In my “5 Countries Teach Us How to Level Up the Baked Potato” series, I was lucky enough to receive a submission called quatro queijos, or four-cheese topping. Now, I am a bread and cheese lover. A potato and cheese combination is right up there with heavenly unions for which I am so grateful! And this cheesy filling was a song for my tastebuds.
This quatro queijos recipe comes from Vicky, who is from St. Paulo in Brazil. Made from low-moisture mozzarella, provolone, catupiry, gorgonzola, heavy cream, and butter, this dish is certainly for cheese lovers. In Brazil, baked potatoes are called batata recheadas, or filled potatoes, and quatro queijos is a commonly used filling.
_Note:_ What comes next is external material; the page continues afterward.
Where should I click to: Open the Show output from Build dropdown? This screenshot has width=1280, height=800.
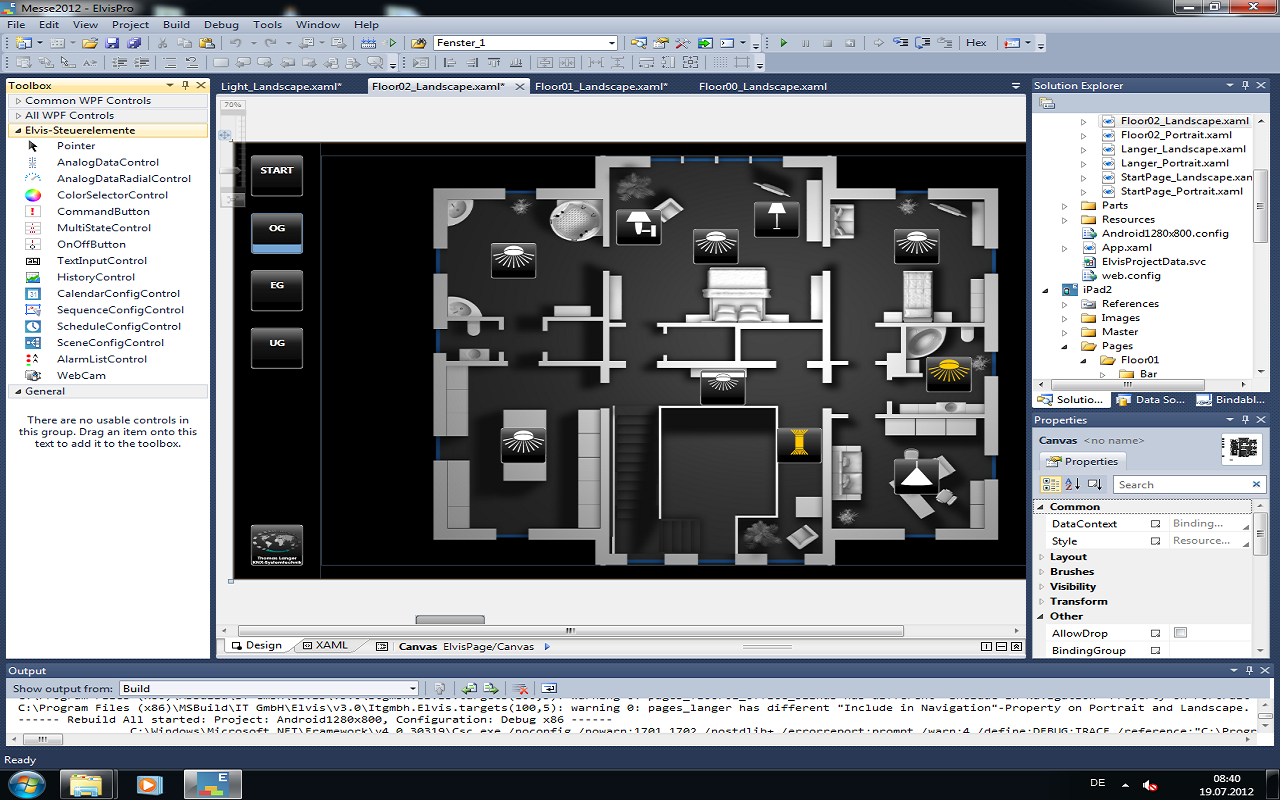(412, 688)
Among the cheeses used in this recipe, it is important to note that catupiry is a Brazilian soft cheese with a similar texture to cream cheese with salty, rich, creamy flavors. It is an excellent spreadable cheese, and I love using it on pizza and in potatoes! Mixing all the aforementioned cheeses together yields a heavy, deliciously decadent topping, and I stuffed my potato full of it. The cheese pulls were ridiculously long and impressive, so don’t take my word for it—just look at the cheese pulls!
Again, if you are a fellow cheese lover, you’ll love quatro queijos. However, if you have any sensitivity to dairy, be warned! There are plenty of other baked potato filling options in this episode, so I recommend you check those out instead.
Quatro queijos is the kind of dish I could keep eating mindlessly forever. I love how Brazilians truly embraced a universal love of everything creamy, cheesy, and indulgent when creating this recipe. It is a delightfully savory dish, and I hope you give it a try, and let me know what you think! Hats off to Brazil!